Why are so many communities building roundabouts?

Roundabouts are an economical way to solve serious safety and congestion problems. They can reduce congestion without the high cost of adding a signal and widening the entire roadway. Roundabouts reduce fuel consumption and air and noise pollution, and many people think landscaped roundabouts are
more attractive than signals.

Are roundabouts safe near schools?

More than 50 roundabouts have been built near schools in the U.S. Speeding is reduced in the school zone and safety reports are favorable.

Some roundabouts look awfully tight for trucks.  Will trucks fit?

Yes. Roundabouts are designed for trucks. Trucks proceed slowly and sometimes use the paved “truck apron” around the central island. As at other intersections, trucks make wide turns; therefore, other drivers should give them plenty of space.

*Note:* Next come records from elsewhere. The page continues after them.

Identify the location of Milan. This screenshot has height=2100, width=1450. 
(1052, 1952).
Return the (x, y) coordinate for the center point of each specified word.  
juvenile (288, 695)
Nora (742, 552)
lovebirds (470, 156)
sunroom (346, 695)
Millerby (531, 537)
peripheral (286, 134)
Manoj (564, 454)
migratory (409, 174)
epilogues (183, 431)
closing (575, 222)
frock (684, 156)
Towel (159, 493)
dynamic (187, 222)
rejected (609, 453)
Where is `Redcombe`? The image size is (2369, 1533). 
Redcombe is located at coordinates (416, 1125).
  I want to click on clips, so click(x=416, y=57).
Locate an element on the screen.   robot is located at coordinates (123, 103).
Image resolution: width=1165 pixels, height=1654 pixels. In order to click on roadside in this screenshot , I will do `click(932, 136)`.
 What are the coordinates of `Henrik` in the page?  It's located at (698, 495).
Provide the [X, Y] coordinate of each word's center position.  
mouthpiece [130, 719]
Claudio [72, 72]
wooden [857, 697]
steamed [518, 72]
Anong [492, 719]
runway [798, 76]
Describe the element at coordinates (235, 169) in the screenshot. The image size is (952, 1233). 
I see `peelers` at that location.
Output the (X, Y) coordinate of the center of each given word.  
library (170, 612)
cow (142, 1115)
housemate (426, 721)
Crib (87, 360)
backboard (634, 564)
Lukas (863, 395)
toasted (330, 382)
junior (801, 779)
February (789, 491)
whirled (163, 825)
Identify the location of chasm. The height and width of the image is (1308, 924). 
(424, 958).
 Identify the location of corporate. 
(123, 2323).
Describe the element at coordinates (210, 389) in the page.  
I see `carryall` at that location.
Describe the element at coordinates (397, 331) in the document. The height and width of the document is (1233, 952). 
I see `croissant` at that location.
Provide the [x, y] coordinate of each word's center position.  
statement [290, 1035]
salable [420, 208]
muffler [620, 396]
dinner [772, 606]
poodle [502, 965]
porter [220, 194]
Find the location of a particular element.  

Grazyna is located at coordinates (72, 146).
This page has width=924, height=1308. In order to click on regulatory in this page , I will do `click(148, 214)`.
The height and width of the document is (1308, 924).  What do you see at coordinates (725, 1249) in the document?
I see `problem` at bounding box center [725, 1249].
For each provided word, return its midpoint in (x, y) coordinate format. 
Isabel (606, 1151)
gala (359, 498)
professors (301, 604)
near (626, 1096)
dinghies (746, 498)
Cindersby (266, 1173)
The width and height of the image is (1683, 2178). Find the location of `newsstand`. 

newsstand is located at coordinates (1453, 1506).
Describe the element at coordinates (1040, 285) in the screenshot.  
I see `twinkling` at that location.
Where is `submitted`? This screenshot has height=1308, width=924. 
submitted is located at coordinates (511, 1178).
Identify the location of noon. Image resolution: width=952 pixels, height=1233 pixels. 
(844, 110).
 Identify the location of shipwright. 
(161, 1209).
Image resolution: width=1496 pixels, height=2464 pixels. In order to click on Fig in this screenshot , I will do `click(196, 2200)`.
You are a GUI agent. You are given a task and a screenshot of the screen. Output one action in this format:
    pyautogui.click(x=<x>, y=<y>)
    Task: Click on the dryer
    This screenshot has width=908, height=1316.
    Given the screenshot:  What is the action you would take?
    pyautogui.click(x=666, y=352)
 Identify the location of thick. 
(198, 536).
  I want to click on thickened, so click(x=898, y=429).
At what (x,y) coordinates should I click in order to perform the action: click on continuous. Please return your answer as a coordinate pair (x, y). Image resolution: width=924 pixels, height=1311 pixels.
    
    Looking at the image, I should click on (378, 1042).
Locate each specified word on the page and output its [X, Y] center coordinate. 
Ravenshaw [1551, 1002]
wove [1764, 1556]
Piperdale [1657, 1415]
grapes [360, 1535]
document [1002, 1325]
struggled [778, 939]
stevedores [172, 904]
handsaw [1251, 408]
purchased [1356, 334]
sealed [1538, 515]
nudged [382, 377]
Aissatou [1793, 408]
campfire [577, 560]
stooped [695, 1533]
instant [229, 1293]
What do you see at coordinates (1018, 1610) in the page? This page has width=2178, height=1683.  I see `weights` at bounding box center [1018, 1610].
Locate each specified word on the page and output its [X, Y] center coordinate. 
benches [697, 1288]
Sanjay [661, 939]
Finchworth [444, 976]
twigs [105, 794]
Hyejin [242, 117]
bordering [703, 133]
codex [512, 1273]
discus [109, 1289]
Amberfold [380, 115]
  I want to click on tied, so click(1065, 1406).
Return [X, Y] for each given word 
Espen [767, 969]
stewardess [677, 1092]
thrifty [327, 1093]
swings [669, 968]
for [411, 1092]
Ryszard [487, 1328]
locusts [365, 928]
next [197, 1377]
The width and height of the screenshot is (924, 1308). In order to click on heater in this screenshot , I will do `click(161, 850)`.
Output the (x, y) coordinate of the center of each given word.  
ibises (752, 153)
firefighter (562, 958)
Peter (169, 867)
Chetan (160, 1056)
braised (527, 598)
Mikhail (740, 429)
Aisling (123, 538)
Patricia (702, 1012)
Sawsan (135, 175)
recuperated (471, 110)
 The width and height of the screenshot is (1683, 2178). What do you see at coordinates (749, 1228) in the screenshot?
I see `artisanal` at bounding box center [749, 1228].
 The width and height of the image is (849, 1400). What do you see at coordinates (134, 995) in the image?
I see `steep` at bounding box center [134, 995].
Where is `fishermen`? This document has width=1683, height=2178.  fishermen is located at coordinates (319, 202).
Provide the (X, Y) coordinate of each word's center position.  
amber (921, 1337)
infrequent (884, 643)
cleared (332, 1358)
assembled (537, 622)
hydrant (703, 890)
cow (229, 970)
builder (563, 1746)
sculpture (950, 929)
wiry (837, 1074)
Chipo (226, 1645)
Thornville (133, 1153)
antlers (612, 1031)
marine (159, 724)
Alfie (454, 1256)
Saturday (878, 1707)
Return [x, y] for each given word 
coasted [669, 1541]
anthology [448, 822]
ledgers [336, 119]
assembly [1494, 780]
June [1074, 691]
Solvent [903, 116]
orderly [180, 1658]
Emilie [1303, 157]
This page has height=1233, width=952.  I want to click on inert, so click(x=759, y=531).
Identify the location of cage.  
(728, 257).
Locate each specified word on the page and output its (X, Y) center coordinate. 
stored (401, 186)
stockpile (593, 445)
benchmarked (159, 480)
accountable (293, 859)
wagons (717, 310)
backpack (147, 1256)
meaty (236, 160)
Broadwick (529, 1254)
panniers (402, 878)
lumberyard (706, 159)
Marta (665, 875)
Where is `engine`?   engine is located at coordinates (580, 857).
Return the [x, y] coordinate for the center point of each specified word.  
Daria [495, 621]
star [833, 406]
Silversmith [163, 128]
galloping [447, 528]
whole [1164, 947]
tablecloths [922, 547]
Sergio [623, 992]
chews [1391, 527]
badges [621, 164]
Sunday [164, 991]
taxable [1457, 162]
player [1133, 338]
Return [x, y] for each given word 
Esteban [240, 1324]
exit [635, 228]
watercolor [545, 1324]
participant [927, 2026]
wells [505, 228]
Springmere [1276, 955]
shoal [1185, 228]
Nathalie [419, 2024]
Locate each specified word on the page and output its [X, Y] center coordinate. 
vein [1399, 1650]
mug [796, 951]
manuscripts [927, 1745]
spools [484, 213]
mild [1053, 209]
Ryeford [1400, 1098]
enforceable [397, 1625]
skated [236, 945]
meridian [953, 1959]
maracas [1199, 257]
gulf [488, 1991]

How about bicycles in a roundabout?

Depending on their experience riding in traffic, cyclists can circulate as a vehicle or use the sidewalk as a pedestrian. As always, make sure drivers see you.

Are roundabouts suitable everywhere?

No. The selection of a roundabout, traffic light, or stop sign is complicated and depends entirely on the situation. Expert traffic analysis can determine whether a roundabout, traffic signal light, or two- or all-way stop is the most-effective solution.